- _JOB_
Rewrite the records below with "field" replaced by "text box", keeping everything else the same and omitting the pictures.
-- Start GIVEN DATA --
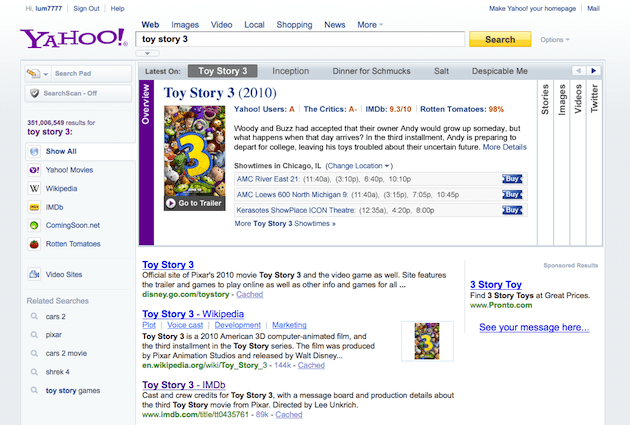Click the yellow Search button
Screen dimensions: 630x425
pos(500,40)
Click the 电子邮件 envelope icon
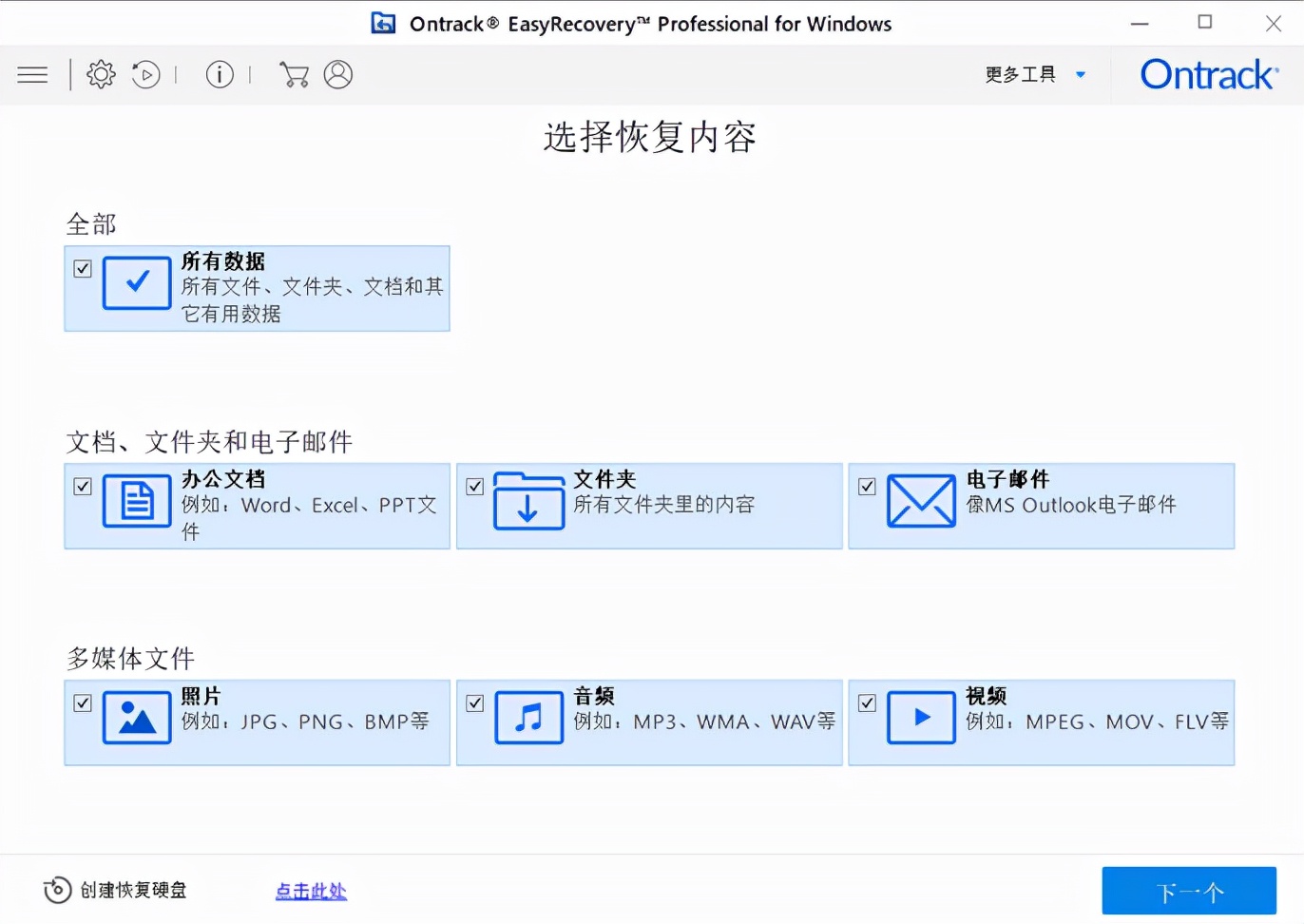 [920, 499]
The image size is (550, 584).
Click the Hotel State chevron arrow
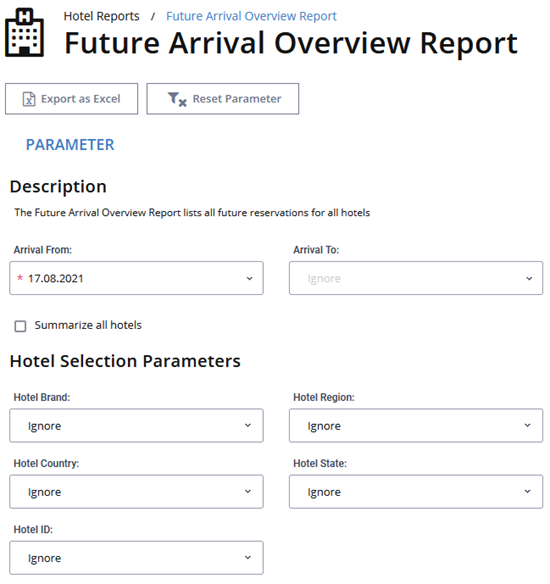[x=527, y=491]
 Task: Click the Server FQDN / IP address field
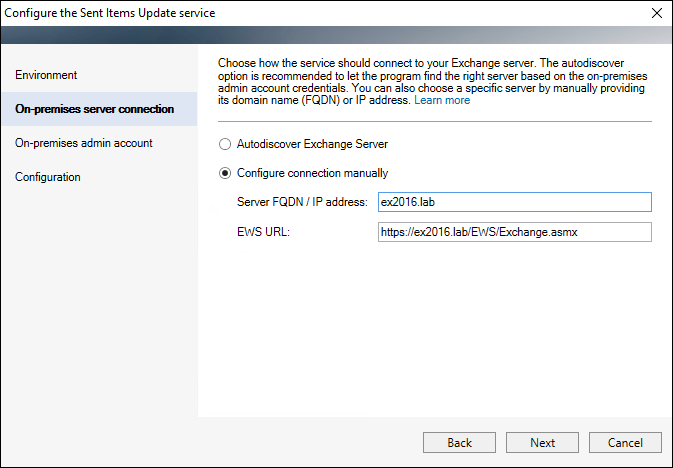[515, 202]
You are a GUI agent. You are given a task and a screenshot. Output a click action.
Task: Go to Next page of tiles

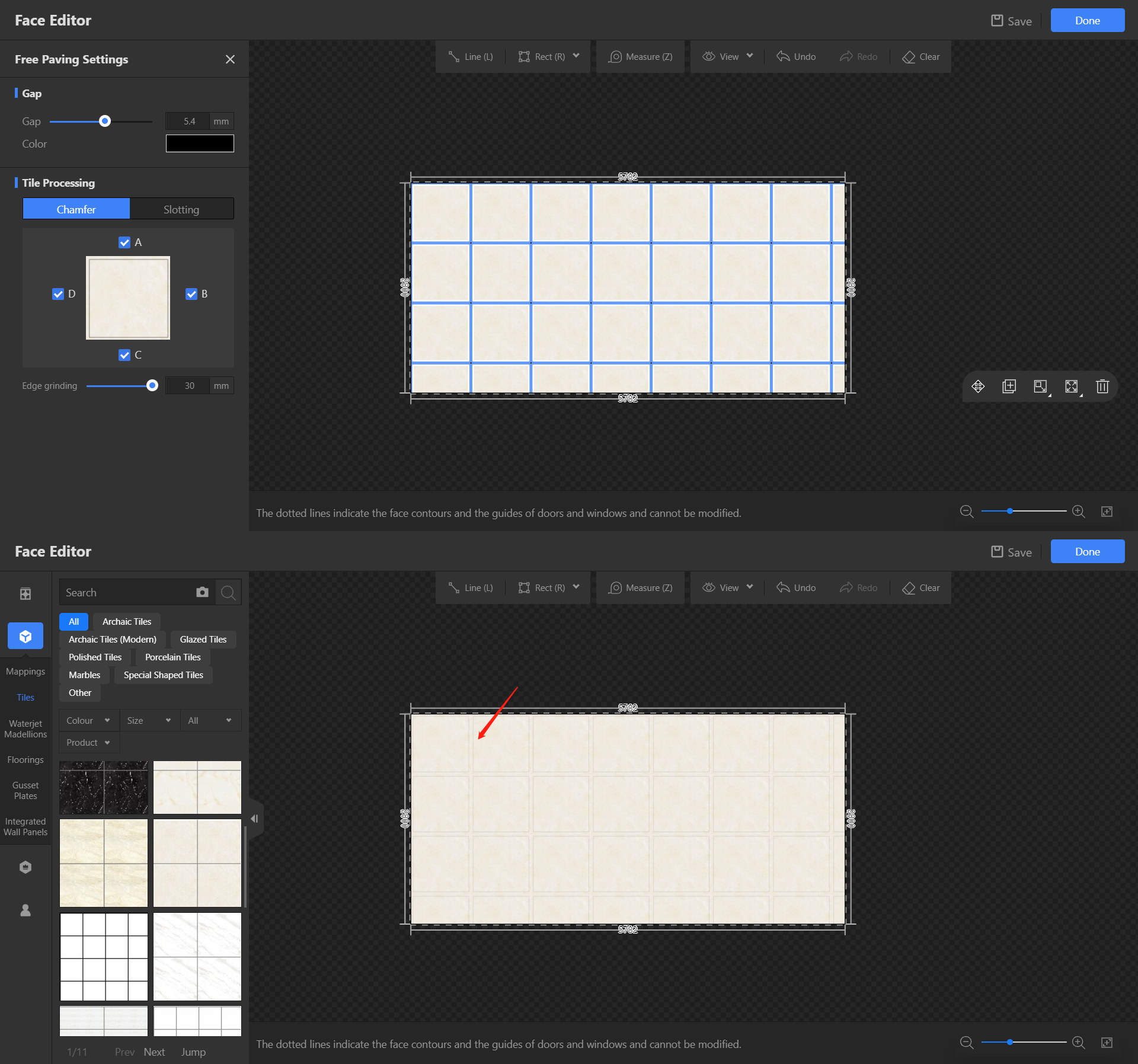[x=154, y=1052]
-- End GIVEN DATA --
- _CORRECT RESULT_
Click the yellow Search button
Screen dimensions: 630x425
pos(500,40)
Click the 电子邮件 envelope icon
 [920, 499]
The image size is (550, 584).
Click the Hotel State chevron arrow
[x=527, y=491]
 Task: Click the Server FQDN / IP address text box
[515, 202]
You are a GUI agent. You are given a task and a screenshot. Output a click action.
Task: Go to Next page of tiles

[x=154, y=1052]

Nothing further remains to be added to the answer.